Ich habe ein Problem... Ich hole mir 2 Werte aus einer Datenbank sid(Long) und den zugehörigen Text(String) 

Hier die Funktion dazu:

```
List<?> liste  = session.createSQLQuery(listQuery).list();
```

Das funktioniert auch onhe Probleme ich hab jetzt eine Liste von Objekten. 
Wie kann ich jetzt auf die Werte in der Liste zugreifen? =( Ich weiß echt nicht mehr weiter =(...

Ich wollte es auf List<Long,String> casten, aber das funktioniert nicht. 

Ich muss den Text von den Objekten in den Typ <SelectItem> packen für eine DropDown-Liste in einer JSF. Die zugheörige Sid brauche ich dann für weitere Abfragen.

Ich hoffe jemand kann mir helfen.

mfg
Mawster


----------



## Michael... (26. Sep 2011)

Ich vermute mal Du nutzt Hibernate. Wenn ja, wird Dir eine List mit Object Arrays zurückgeliefert und man könnte das ganz schon etwas mehr konkretisieren:

```
List<Object[]> liste  = session.createSQLQuery(listQuery).list();
```
Man kann über Einträge in 
	
	
	
	





```
liste
```
 iterieren und sich aus den Object Arrays den Wert unter Index 1 holen, der vermutlich Dein String sein sollte...

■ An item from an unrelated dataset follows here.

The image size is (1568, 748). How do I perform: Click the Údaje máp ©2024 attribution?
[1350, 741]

Allerdings kenne ich Hibernate nicht wirklich und es könnte durchaus sein, dass es da auch intelligentere Lösungen gibt.


----------



## Mawster (26. Sep 2011)

Ich benutze Hibernate mit Spring.

Das Problem ist, dass ich ja ein Object hab was einen Long und einen String beinhaltet und davon halt ne Liste. Ich brauch jetzt nur den String davon. Wie bekomm ich den raus? Kannst du mir da vl. nen Codeschnippsel geben? =)


----------



## Landei (26. Sep 2011)

Mawster hat gesagt.:


> Ich wollte es auf List<Long,String> casten, aber das funktioniert nicht.

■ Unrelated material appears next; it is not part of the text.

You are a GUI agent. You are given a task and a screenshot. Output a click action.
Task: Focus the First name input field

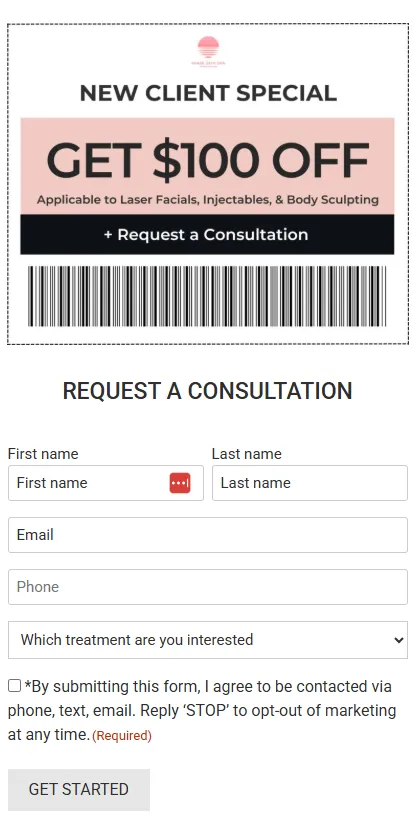(106, 483)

Listen haben genau *einen *generischen Parameter, deshalb _kann _das nicht funktionieren. Wenn du z.B. eine Map willst, musst du die Daten manuell umschaufeln und selbst bestimmen, was Schlüssel und was referenzierter Wert ist. 

Gleiches gilt, wenn du irgendeine andere Umwandlung brauchst, etwa:


```
List<Address> addesses = getAddresses();
List<String> names = new ArrayList<String>();
for(Address address : addresses) {
   names.add(address.getName());
}
```


----------



## SlaterB (26. Sep 2011)

> Kannst du mir da vl. nen Codeschnippsel geben?
das genannte mit Object[] usw. ist schon quasi Code, sogar der Index für den String wurde schon genannt,
gar keine eigenen Ideen um davon etwas zu verstehen?


----------



## nillehammer (27. Sep 2011)

> Wie bekomm ich den raus? Kannst du mir da vl. nen Codeschnippsel geben? =)


Nimm Michaels Code:

```
// Michael Code
List<Object[]> liste  = session.createSQLQuery(listQuery).list();
```
Und mach Das:

```
for (final Object[] rowData: liste) {
  System.out.println(Arrays.deepToString(rowData);
}
```
Dann siehst Du bestimmt, was Du machen musst. Wenn man nicht weiß, was einem eine Methode genau zurück liefert, ist ein System.out.println oder der Debugger ein guter Freund. Außerdem die Dokumentation (Chapter 16. Native SQL)


----------